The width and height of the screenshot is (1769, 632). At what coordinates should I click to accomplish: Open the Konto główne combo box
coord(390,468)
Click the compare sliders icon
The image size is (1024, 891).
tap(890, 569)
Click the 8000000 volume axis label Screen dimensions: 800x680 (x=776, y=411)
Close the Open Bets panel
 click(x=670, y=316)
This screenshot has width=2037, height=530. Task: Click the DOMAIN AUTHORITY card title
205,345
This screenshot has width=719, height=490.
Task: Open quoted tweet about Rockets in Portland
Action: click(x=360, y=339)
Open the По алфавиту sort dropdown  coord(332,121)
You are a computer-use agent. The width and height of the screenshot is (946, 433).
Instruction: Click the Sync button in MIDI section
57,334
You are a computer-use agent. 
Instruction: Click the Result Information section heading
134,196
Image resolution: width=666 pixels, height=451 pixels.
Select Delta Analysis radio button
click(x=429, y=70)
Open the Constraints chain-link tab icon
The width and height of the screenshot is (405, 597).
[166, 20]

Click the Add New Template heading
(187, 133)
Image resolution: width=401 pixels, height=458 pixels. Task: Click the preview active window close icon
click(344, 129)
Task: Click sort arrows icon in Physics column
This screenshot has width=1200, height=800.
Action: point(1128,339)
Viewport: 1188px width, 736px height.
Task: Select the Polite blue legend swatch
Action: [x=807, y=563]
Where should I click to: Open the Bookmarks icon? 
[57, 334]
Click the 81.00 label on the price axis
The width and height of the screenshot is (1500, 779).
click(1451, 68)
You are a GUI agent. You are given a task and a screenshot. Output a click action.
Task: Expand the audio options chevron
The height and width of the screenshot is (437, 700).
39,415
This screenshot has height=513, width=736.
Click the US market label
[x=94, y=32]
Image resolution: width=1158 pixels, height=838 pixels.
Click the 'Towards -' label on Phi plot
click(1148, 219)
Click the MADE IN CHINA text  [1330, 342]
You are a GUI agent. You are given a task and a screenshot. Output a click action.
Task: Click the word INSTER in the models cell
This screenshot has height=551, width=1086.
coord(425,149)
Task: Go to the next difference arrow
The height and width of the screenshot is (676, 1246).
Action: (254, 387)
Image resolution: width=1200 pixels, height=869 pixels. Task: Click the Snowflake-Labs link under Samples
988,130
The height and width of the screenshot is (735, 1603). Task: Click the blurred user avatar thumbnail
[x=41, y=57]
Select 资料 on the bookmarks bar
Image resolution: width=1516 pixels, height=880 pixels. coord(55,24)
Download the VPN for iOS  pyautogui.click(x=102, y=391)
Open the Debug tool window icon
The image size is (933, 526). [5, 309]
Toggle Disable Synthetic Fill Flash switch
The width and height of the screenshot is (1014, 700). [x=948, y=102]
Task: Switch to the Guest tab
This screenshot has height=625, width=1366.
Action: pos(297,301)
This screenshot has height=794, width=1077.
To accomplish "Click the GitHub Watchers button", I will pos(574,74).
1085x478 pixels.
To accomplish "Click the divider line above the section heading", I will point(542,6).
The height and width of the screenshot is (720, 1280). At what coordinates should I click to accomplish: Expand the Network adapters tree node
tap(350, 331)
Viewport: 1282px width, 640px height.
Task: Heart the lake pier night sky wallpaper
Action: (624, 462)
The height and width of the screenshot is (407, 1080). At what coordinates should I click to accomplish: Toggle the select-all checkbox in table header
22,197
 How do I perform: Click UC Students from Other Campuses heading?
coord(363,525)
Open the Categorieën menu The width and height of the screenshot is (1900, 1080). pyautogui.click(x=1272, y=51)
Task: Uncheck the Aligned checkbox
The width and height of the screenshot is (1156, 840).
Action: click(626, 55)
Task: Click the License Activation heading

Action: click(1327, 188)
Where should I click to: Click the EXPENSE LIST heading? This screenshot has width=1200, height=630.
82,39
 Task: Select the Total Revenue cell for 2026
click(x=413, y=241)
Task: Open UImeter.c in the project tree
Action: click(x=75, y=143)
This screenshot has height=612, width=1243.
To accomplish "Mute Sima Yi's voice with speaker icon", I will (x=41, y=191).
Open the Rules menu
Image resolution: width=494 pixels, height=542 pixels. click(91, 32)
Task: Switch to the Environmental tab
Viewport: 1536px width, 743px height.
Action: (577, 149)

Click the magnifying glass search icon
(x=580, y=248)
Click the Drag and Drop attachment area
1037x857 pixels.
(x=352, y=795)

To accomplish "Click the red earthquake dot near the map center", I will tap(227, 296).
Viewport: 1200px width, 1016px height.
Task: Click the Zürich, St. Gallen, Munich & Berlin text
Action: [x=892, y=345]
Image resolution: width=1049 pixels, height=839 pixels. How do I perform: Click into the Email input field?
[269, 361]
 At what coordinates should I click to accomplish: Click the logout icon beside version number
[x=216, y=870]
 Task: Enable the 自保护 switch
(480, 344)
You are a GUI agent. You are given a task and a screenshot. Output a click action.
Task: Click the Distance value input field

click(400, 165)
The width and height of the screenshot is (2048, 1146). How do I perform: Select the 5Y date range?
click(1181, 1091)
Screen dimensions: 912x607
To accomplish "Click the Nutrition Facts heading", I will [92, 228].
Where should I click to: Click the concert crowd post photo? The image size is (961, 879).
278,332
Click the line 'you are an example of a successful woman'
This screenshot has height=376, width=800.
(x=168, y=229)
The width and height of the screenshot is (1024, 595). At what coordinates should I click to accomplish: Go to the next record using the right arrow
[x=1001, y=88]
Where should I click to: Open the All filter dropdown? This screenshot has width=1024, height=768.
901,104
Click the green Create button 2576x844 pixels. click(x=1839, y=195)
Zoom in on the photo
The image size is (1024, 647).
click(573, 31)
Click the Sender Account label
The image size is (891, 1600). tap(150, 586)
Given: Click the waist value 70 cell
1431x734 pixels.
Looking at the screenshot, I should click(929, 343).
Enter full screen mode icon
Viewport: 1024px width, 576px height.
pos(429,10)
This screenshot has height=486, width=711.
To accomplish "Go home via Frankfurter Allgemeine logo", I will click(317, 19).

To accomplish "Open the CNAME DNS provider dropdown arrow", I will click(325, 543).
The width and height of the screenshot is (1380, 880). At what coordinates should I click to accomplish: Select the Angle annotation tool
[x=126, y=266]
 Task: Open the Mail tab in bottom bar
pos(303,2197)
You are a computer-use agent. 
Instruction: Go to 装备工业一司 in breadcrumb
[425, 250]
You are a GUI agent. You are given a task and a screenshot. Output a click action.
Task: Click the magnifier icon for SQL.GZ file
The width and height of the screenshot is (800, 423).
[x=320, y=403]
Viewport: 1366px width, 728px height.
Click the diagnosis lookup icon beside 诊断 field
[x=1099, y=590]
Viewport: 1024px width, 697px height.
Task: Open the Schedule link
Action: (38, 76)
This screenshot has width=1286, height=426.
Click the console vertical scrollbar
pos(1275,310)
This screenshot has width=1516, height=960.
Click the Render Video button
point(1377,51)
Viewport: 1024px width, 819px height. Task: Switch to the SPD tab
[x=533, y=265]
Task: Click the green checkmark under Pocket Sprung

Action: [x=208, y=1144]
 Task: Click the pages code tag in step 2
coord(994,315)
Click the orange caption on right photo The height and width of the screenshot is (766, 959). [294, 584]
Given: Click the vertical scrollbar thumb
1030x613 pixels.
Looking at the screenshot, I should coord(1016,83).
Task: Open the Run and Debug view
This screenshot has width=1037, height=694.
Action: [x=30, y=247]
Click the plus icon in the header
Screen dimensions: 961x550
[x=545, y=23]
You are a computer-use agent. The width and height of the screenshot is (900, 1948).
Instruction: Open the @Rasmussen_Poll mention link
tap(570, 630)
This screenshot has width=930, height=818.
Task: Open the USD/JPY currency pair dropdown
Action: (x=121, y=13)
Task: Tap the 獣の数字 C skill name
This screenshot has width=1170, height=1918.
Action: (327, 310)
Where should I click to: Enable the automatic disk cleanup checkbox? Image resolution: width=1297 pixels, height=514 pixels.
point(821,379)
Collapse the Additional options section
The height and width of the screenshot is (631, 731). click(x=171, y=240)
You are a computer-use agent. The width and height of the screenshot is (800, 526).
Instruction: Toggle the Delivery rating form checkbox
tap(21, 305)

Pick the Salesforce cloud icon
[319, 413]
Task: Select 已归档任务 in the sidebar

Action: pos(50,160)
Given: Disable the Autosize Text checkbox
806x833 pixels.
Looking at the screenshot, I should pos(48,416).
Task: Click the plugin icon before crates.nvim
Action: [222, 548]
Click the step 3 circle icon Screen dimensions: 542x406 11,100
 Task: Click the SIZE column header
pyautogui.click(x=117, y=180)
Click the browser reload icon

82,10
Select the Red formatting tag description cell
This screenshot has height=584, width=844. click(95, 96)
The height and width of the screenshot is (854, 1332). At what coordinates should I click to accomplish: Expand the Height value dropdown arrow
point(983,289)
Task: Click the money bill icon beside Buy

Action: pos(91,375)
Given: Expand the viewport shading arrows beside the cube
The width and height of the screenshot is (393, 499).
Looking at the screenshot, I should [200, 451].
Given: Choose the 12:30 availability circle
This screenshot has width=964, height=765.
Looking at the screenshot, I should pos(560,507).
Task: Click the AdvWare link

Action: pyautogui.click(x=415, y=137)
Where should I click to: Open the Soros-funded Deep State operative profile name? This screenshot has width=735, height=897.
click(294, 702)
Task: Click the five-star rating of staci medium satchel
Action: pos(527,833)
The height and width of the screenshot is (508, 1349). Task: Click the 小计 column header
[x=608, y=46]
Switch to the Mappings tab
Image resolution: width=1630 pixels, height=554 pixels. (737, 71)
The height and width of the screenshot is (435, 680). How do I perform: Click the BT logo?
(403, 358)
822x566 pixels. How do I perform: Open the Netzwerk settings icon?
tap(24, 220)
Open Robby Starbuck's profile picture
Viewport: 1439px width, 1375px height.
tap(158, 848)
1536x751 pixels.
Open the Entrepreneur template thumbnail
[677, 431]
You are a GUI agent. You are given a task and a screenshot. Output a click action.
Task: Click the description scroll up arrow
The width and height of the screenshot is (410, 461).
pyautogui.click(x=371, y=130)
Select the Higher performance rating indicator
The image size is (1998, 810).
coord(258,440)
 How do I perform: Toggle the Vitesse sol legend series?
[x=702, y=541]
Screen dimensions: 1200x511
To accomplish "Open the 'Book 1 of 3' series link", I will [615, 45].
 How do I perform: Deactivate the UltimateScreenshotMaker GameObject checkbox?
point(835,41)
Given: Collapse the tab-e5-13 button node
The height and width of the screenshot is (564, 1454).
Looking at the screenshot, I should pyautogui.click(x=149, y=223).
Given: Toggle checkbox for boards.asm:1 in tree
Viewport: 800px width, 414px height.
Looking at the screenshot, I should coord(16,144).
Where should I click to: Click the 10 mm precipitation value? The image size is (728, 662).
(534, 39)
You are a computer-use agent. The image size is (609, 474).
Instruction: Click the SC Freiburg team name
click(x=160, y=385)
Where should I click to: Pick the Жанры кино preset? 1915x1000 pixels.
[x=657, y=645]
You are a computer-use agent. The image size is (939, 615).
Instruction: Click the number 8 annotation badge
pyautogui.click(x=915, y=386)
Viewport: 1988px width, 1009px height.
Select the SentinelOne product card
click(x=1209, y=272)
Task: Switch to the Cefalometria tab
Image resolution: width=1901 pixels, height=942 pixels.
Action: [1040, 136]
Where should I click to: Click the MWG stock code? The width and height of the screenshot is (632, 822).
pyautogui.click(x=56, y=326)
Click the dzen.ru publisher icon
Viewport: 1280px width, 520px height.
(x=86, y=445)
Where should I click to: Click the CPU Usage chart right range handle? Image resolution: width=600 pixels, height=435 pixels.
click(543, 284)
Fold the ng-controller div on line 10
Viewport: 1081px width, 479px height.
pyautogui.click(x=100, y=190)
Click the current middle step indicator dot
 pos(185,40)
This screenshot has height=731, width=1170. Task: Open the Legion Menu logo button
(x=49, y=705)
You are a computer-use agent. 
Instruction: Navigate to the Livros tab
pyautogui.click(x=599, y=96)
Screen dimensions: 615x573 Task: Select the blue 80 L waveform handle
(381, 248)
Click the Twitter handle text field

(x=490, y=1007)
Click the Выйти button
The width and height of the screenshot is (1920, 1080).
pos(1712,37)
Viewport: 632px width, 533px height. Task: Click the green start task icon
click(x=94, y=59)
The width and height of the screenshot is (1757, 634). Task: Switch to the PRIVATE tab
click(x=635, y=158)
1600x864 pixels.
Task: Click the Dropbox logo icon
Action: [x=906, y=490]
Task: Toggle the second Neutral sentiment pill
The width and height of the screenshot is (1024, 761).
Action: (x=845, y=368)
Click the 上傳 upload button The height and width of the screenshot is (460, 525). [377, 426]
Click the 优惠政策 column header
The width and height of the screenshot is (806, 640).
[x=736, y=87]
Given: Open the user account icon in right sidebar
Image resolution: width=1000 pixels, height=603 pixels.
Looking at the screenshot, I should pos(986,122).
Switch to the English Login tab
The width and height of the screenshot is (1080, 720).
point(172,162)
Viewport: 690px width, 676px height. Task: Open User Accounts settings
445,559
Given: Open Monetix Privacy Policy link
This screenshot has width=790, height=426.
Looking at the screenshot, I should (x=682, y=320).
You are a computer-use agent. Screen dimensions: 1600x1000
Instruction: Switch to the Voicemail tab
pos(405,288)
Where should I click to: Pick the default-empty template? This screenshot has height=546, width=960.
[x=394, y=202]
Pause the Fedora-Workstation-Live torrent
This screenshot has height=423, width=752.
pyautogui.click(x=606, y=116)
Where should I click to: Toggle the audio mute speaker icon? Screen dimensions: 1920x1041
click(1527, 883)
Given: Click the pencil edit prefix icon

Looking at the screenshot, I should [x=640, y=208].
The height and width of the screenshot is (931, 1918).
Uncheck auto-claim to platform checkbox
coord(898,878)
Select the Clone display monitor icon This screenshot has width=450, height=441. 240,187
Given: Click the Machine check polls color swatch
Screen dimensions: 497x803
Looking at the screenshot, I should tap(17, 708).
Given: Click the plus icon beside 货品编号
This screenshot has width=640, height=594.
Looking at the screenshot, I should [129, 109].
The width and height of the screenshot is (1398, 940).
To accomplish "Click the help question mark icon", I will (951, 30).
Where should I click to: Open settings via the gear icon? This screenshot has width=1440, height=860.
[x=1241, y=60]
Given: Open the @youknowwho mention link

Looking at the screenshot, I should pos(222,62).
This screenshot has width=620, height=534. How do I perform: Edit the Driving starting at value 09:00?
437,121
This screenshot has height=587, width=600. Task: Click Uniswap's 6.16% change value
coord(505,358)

*****

What to produce: Copy out each line of the data above, exactly, if it lies between the line holding "Open the Constraints chain-link tab icon" and the line holding "This screenshot has height=513, width=736.", inclusive; copy no other line.

Written solution:
Open the Constraints chain-link tab icon
The width and height of the screenshot is (405, 597).
[166, 20]

Click the Add New Template heading
(187, 133)
Image resolution: width=401 pixels, height=458 pixels. Task: Click the preview active window close icon
click(344, 129)
Task: Click sort arrows icon in Physics column
This screenshot has width=1200, height=800.
Action: point(1128,339)
Viewport: 1188px width, 736px height.
Task: Select the Polite blue legend swatch
Action: [x=807, y=563]
Where should I click to: Open the Bookmarks icon? 
[57, 334]
Click the 81.00 label on the price axis
The width and height of the screenshot is (1500, 779).
click(1451, 68)
You are a GUI agent. You are given a task and a screenshot. Output a click action.
Task: Expand the audio options chevron
The height and width of the screenshot is (437, 700).
39,415
This screenshot has height=513, width=736.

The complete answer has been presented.